Enum Consistency Test Script

Ensure enums remain consistent across layers:

import pytest
from your_app.models import OrderStatus

def test_enum_all_values_are_strings():
    """Ensure all enum values are strings"""
    for member in OrderStatus:
        assert isinstance(member.value, str)

def test_enum_no_duplicates():
    """Ensure no duplicate values"""
    values = [m.value for m in OrderStatus]
    assert len(values) == len(set(values))

def test_enum_serialization_roundtrip():
    """Test serialization roundtrip"""
    for member in OrderStatus:
        assert OrderStatus(member.value) == member

def test_enum_matches_frontend_contract():
    """Ensure values match frontend contract"""
    expected = {"pending", "processing", "completed", "failed"}
    actual = {m.value for m in OrderStatus}
    assert actual == expected

@pytest.mark.parametrize("status", list(OrderStatus))
def test_all_statuses_handled(status):
    """Ensure business logic handles all statuses"""
    result = process_order_status(status)
    assert result is not None

Tip: Using parametrize ensures tests automatically cover new enum values

Frontend-Backend Enum Sync Strategy

Option 1: Generate TypeScript from OpenAPI

# Export OpenAPI schema
uvicorn main:app --host 0.0.0.0 --port 8000

# Use openapi-typescript to generate types
npx openapi-typescript http://localhost:8000/openapi.json -o schema.ts

Option 2: Manually maintain TypeScript enums

// frontend/types/order.ts
export const OrderStatus = {
  PENDING: "pending",
  PROCESSING: "processing",
  COMPLETED: "completed",
  FAILED: "failed",
} as const;

export type OrderStatus = typeof OrderStatus[keyof typeof OrderStatus];

Option 3: Use Zod validation

import { z } from "zod";

export const OrderStatusSchema = z.enum([
  "pending", "processing", "completed", "failed"
]);

export type OrderStatus = z.infer<typeof OrderStatusSchema>;

Recommendation: Option 1 is most automated, Option 3 provides runtime validation

Python Enum FAQ

python enum vs class constant?

Using enums provides value constraints, member iteration, type hints, and clearer semantics; class constants are lighter but lack these features.

How does python enum auto ensure stability?
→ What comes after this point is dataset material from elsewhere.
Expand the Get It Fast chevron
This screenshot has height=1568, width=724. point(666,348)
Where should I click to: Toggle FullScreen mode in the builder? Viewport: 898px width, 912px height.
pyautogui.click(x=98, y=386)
`auto()` automatically increments. For persistence needs (database, serialization), explicitly specify `value` or use `StrEnum` to ensure version compatibility.
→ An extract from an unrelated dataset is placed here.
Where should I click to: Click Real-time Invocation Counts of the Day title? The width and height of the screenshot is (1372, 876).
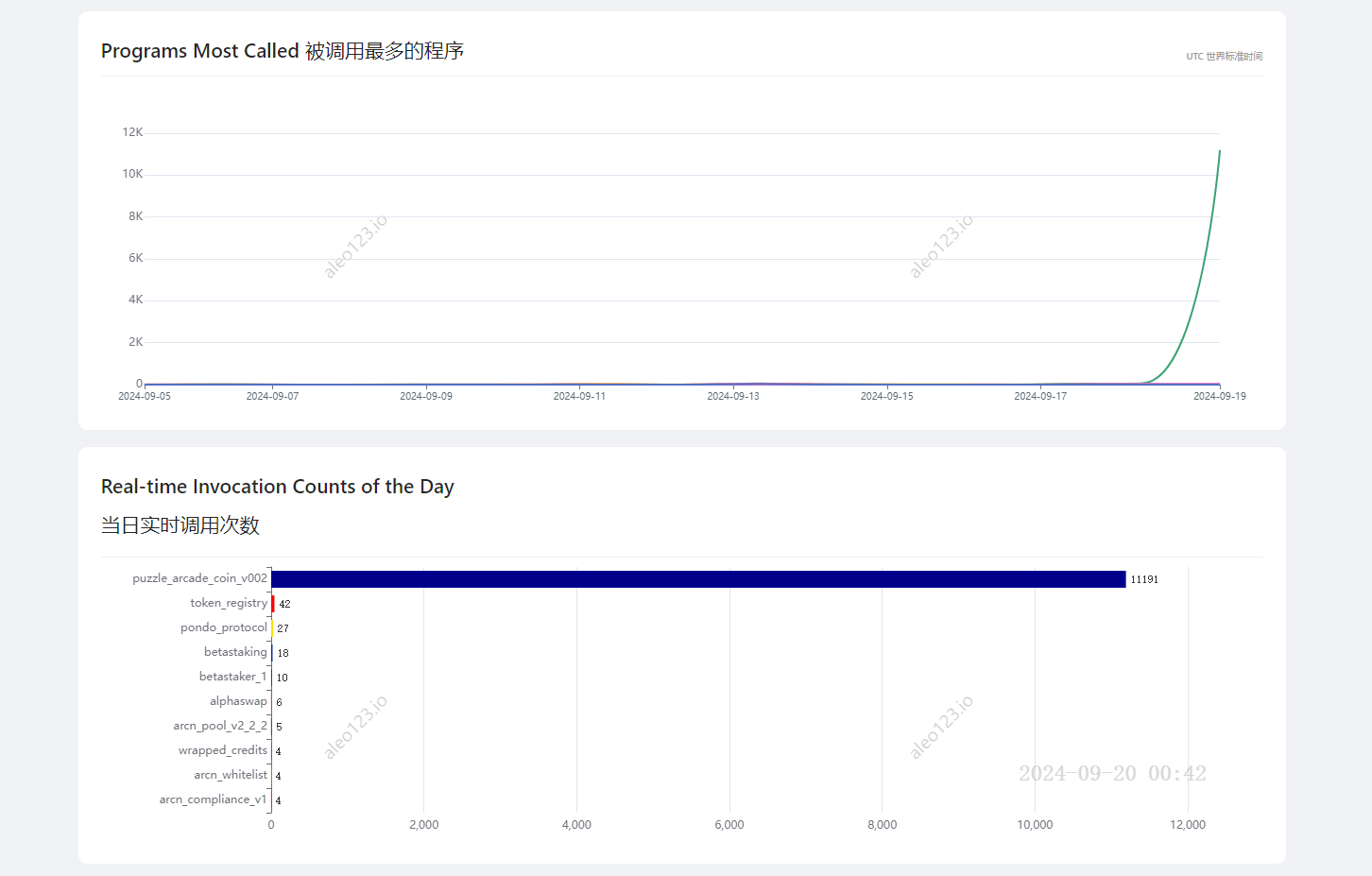pyautogui.click(x=278, y=487)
How to use Python enums in JSON and frontend?

Typically return `member.value` (prefer strings), ensure TypeScript/JavaScript uses `as const` or Zod enum for type validation.

How to cover all enum values in tests?

Use `for member in EnumClass` to iterate, combined with `pytest.mark.parametrize` or snapshot tests to ensure developers are reminded to handle new enum values.